0. Preprocessing Data
str(iris)
'data.frame': 150 obs. of 6 variables:
$ Sepal.Length: num 5.1 4.9 4.7 4.6 5 5.4 4.6 5 4.4 4.9 ...
$ Sepal.Width : num 3.5 3 3.2 3.1 3.6 3.9 3.4 3.4 2.9 3.1 ...
$ Petal.Length: num 1.4 1.4 1.3 1.5 1.4 1.7 1.4 1.5 1.4 1.5 ...
$ Petal.Width : num 0.2 0.2 0.2 0.2 0.2 0.4 0.3 0.2 0.2 0.1 ...
$ Species : Factor w/ 3 levels "setosa","versicolor",..: 1 1 1 1 1 1 1 1 1 1 ...
$ dv : logi FALSE TRUE FALSE TRUE FALSE TRUE ...
Add column to divide test and train data
set.seed(19731027)
iris$dv = FALSE
iris[sort(sample(nrow(iris), nrow(iris[,])*.8, replace=FALSE)),'dv'] = TRUE
head(iris)
Split Train and Test data
iris.train <- iris[iris$dv==TRUE,-6]
iris.test <- iris[iris$dv==FALSE,-6]
nrow(iris.train)
[1] 120
nrow(iris.test)
[1] 30
1. Multinominal Regression Analysis
Make Multinomial Model
library(nnet)
regression.model <- multinom(Species~.,data=iris.train)

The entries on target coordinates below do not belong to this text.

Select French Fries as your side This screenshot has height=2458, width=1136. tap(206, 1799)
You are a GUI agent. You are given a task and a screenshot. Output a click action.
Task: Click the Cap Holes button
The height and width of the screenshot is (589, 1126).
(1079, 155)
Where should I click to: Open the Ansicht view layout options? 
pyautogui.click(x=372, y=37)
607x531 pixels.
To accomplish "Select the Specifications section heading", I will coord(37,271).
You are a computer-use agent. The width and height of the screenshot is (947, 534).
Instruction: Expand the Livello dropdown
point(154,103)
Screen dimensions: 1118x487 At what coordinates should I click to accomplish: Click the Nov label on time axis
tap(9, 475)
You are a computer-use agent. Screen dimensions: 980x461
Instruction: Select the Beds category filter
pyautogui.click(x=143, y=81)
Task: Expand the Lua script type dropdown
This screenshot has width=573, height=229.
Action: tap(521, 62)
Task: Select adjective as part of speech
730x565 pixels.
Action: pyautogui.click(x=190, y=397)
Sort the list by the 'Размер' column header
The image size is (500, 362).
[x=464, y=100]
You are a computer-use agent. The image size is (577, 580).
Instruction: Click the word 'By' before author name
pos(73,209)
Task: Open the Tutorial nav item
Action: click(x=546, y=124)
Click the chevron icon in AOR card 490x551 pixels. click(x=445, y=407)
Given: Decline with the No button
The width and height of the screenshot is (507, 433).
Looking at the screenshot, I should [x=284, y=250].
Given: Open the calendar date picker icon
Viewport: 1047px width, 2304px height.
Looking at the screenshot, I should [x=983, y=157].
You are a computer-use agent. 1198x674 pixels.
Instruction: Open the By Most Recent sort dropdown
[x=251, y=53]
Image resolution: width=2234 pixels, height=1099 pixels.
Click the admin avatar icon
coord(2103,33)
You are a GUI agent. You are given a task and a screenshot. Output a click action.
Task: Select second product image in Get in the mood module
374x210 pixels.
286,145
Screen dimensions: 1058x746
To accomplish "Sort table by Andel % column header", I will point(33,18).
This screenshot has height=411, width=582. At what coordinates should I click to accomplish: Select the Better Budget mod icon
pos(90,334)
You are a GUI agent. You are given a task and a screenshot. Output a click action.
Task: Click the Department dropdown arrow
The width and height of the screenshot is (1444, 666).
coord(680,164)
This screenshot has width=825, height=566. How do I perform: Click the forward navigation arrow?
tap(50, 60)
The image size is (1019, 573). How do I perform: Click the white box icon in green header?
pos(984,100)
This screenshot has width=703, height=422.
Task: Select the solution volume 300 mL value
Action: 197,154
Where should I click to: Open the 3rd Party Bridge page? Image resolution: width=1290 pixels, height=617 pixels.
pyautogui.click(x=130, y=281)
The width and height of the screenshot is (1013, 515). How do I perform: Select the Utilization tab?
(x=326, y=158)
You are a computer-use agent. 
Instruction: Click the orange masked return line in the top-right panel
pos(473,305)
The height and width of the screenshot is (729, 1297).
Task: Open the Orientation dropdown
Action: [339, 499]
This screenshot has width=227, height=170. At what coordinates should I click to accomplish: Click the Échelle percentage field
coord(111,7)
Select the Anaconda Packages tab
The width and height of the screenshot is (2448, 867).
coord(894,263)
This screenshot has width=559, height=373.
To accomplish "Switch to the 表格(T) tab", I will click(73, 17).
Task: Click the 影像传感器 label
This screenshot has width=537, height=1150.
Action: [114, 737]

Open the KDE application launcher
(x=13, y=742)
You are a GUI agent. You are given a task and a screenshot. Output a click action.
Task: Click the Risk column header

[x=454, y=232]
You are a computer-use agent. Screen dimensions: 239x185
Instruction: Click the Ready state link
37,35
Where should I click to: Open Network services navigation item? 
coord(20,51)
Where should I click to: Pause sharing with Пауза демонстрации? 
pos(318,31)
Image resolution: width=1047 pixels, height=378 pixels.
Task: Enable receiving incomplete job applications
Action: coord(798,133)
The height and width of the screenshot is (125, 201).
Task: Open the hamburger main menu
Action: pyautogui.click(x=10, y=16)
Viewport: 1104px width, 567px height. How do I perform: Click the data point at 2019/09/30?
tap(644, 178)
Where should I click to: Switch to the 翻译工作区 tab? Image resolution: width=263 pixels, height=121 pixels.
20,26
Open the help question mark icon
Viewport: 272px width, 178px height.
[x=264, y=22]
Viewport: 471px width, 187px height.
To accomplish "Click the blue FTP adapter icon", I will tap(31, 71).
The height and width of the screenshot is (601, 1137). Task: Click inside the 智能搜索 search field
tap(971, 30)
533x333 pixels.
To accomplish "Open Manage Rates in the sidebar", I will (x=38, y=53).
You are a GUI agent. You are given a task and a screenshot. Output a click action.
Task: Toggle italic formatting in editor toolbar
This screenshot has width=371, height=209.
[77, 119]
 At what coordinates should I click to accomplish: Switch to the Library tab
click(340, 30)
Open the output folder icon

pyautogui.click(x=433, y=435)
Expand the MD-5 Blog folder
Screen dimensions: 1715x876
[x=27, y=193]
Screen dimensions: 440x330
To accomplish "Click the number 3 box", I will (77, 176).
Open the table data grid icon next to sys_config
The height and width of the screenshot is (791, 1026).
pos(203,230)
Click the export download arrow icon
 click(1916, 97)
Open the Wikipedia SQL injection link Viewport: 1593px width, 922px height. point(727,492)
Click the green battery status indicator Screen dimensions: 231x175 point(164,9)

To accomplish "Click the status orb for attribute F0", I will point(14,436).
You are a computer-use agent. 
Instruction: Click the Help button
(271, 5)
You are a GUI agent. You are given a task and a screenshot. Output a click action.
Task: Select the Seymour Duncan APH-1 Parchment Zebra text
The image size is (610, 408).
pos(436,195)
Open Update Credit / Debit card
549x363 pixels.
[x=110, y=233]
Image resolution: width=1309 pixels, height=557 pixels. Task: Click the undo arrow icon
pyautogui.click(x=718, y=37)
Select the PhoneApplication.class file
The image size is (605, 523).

# weights: 18 (10 variable)
initial value 131.833475
iter 10 value 12.062172
iter 20 value 2.662125
iter 30 value 2.140514
iter 40 value 2.117763
iter 50 value 2.114543
iter 60 value 2.080945
iter 70 value 1.993777
iter 80 value 1.981856
iter 90 value 1.973497
iter 100 value 1.958383
final value 1.958383
stopped after 100 iterations
rg.predicted <- predict(regression.model,iris.test)
Make Confusion Matrix
table(rg.predicted, iris.test$Species)
rg.predicted setosa versicolor virginica
setosa 15 0 0
versicolor 0 8 1
virginica 0 0 6
Calculate Accuracy with Test Data
sum(rg.predicted == iris.test$Species)/nrow(iris.test)
[1] 0.9666667
2.Decision Tree
Make Decion Tree Model
library(rpart)
dt.model <- rpart(Species ~ Sepal.Length + Sepal.Width + Petal.Length + Petal.Width, data=iris.train, method = "class")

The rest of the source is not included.